We call these granular, AI-powered decisions “micro-decisions” (borrowed from Taylor and Raden’s “Smart Enough Systems”). They require a complete paradigm shift, a move from making decisions to making “decisions about decisions.” You must manage at a new level of abstraction through rules, parameters, and algorithms. This shift is happening across every industry and across all kinds of decision-making. In this article we propose a framework for how to think about these decisions and how to determine the optimal management model.
Micro-Decisions Require Automation
The nature of micro-decisions requires some level of automation, particularly for real-time and higher-volume decisions. Automation is enabled by algorithms (the rules, predictions, constraints, and logic that determine how a micro-decision is made). And these decision-making algorithms are often described as artificial intelligence (AI). The critical question is, how do human managers manage these types of algorithm-powered systems?
An autonomous system is conceptually very easy. Imagine a driverless car without a steering wheel. The driver simply tells the car where to go and hopes for the best. But the moment there’s a steering wheel, you have a problem. You must inform the driver when they might want to intervene, how they can intervene, and how much notice you will give them when the need to intervene arises. You must think carefully about the information you will present to the driver to help them make an appropriate intervention.
The same is true for any micro-decision.
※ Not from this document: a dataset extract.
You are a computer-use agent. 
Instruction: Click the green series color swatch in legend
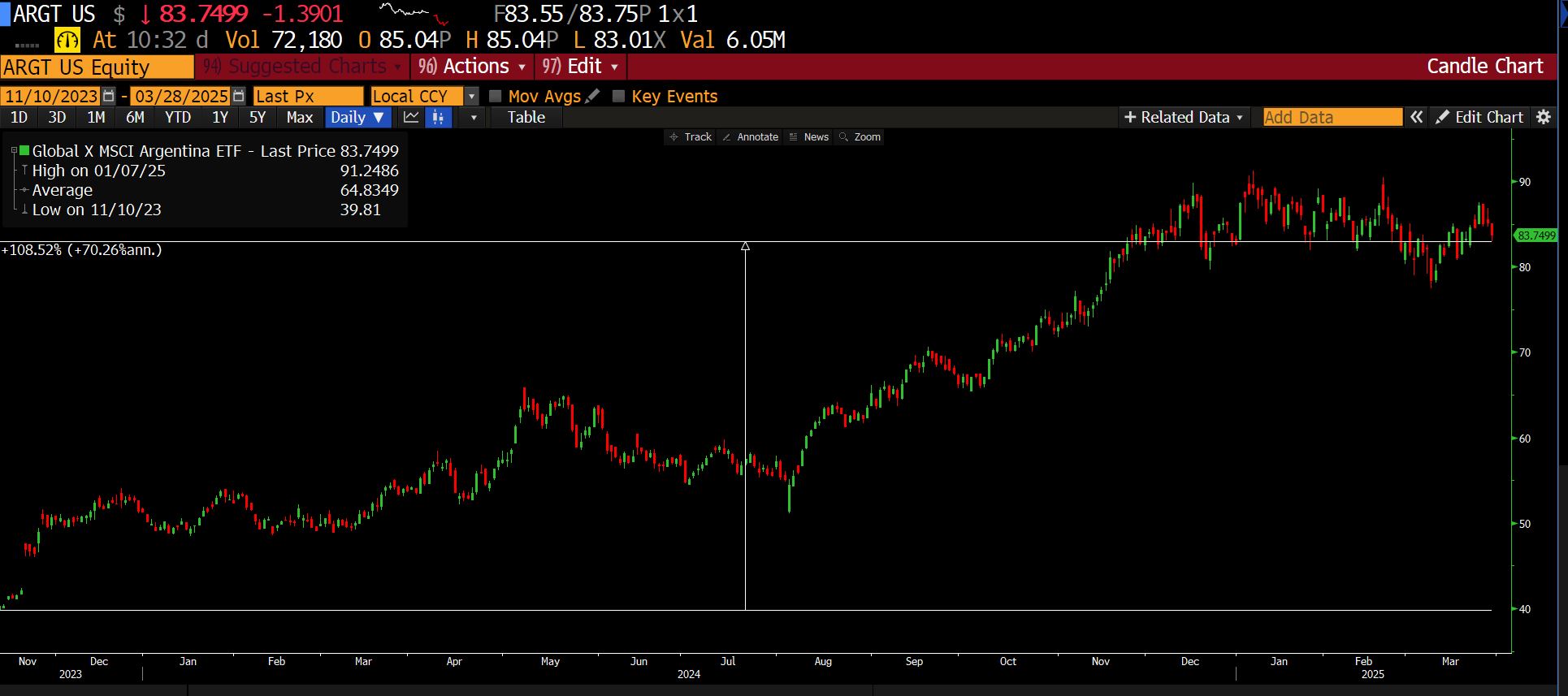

The moment there is a human involved, you need to think carefully about how to design a decision system that enables the human to have a meaningful interaction with the machine.
The four main management models we developed vary based on the level and nature of the human intervention: We call them HITL, HITLFE, HOTL, HOOTL. It’s important to recognize this is a spectrum, and while we have pulled out the key management models, there are sub-variants based on the split between human and machine, and the level of management abstraction at which the human engages with the system.